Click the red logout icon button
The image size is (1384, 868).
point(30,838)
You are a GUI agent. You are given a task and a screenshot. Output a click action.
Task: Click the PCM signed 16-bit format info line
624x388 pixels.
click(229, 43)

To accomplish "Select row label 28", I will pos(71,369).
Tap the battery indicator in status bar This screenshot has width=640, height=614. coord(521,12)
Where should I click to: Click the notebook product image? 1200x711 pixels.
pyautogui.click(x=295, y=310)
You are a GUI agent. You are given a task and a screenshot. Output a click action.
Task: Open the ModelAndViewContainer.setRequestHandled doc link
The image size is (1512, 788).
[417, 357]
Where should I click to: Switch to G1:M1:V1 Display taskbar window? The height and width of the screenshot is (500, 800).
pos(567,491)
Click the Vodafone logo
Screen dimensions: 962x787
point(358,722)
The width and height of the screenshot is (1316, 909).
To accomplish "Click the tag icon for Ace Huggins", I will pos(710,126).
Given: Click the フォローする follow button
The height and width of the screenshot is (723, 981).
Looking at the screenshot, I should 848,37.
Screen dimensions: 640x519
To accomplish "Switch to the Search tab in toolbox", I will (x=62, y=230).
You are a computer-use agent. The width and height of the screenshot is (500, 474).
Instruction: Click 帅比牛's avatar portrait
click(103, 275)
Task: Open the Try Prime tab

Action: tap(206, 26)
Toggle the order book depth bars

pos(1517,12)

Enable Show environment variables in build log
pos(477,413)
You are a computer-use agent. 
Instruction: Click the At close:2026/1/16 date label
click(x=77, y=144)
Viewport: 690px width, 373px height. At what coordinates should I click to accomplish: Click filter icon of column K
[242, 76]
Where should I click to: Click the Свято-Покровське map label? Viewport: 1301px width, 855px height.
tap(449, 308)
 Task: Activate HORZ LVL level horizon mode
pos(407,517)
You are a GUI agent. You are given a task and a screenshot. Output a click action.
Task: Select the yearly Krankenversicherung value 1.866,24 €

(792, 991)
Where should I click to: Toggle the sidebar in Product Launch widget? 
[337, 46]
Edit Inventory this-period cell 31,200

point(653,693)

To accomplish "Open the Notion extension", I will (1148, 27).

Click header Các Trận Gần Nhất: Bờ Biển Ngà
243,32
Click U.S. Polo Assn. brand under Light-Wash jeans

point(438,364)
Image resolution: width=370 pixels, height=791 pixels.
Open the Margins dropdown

= = = = =

▶ TASK DESCRIPTION:
Write out the entries word for word, starting with the line that contains "Click U.S. Polo" and going on through the end of the entries.

▶ EXERCISE SOLUTION:
Click U.S. Polo Assn. brand under Light-Wash jeans

point(438,364)
Image resolution: width=370 pixels, height=791 pixels.
Open the Margins dropdown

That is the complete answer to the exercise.